Question

A geothermal plant uses geothermal water (yes a liquid) extracted from beneath the Earth using drilling apparatus. The geothermal water (a condensed liquid) comes up at a temperature of 200 C at a rate of 200 kg/s. It is used to drive a turbine that extracts 6000 kw of power. The water leaves the turbine at 80 C and enters a lake at 25 C. What is the actual thermal efficiency of the turbine in percent to three significant digits (do not enter a percent sign!!)

Answer 1

To solve this problem it is necessary to apply the concepts of heat change and thermal efficiency.

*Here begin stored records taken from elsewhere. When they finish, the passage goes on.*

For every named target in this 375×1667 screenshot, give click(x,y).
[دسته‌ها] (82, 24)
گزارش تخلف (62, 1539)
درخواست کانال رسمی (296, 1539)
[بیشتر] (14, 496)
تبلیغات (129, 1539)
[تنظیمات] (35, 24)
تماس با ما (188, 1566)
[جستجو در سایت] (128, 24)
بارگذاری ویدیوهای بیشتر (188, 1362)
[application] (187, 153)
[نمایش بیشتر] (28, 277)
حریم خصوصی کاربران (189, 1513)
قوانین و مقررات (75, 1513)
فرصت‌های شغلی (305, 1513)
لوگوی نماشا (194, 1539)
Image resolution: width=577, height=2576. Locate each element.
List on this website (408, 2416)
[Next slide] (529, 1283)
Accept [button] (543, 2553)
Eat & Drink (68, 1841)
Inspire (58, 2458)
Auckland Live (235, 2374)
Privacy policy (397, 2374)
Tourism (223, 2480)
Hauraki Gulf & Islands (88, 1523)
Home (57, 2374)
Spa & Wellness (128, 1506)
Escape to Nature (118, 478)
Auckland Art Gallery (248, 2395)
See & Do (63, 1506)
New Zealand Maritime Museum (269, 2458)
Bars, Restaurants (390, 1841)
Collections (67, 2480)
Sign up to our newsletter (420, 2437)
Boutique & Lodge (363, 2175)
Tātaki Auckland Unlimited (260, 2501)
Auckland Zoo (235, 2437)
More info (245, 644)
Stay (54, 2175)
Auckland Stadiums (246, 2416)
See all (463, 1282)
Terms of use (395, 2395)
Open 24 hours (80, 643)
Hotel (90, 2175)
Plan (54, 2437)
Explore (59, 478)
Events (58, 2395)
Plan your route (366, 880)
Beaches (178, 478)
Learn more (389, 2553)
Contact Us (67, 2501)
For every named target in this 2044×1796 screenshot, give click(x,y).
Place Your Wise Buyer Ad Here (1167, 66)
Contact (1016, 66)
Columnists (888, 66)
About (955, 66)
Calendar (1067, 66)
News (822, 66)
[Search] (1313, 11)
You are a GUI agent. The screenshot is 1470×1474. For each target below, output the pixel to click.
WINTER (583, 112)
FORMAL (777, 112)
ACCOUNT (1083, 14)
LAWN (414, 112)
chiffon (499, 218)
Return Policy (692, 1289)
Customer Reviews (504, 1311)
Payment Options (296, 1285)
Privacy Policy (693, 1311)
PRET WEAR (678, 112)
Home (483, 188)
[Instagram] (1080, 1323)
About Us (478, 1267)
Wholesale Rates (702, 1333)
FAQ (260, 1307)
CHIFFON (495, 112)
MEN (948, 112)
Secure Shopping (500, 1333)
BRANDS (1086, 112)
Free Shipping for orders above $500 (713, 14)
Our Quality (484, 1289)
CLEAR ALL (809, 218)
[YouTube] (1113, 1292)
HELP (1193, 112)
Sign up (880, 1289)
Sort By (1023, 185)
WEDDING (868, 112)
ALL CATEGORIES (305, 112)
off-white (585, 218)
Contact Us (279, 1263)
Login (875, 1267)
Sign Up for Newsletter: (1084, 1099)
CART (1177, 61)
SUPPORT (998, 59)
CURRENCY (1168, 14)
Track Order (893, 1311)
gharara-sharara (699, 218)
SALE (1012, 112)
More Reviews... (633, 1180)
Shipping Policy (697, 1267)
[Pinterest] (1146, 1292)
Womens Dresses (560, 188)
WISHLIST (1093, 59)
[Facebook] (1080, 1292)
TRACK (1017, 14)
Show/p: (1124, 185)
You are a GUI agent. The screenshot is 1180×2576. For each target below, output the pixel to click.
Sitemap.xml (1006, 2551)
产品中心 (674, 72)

The heat rate can be expressed under the function

`Q = \dot{m} (h_1-h_2)`

Where,

m = Mass

`h_i =` Enthalpy at each state

Our values are given as,

`\dot{m} = 200kg/s`

`T_H = 200\°C`

`W = 6000kW`

`T_(H,2) = 90\°C`

`T_L = 25\°C`

From the tables of Enthalpy of Water at 200°C (Saturated liquid state)

`h_1 = 852.4kJ/Kg`

At the same time for 80°C

`h_2 = 334.9kJ/Kg`

Applying the equation of Heat,

`Q = \dot{m}(h_1-h_2)`

Replacing,

`Q = 200*(852.4-334.9)`

`Q = 103500kW`

Therefore the efficiency would be

`\eta = (Q_L)/(Q_H)`

`\eta = (6000)/(103500)`

`\eta = 0.0579`

Therefore the actual thermal efficiency of the turbine in percent is 0.0579.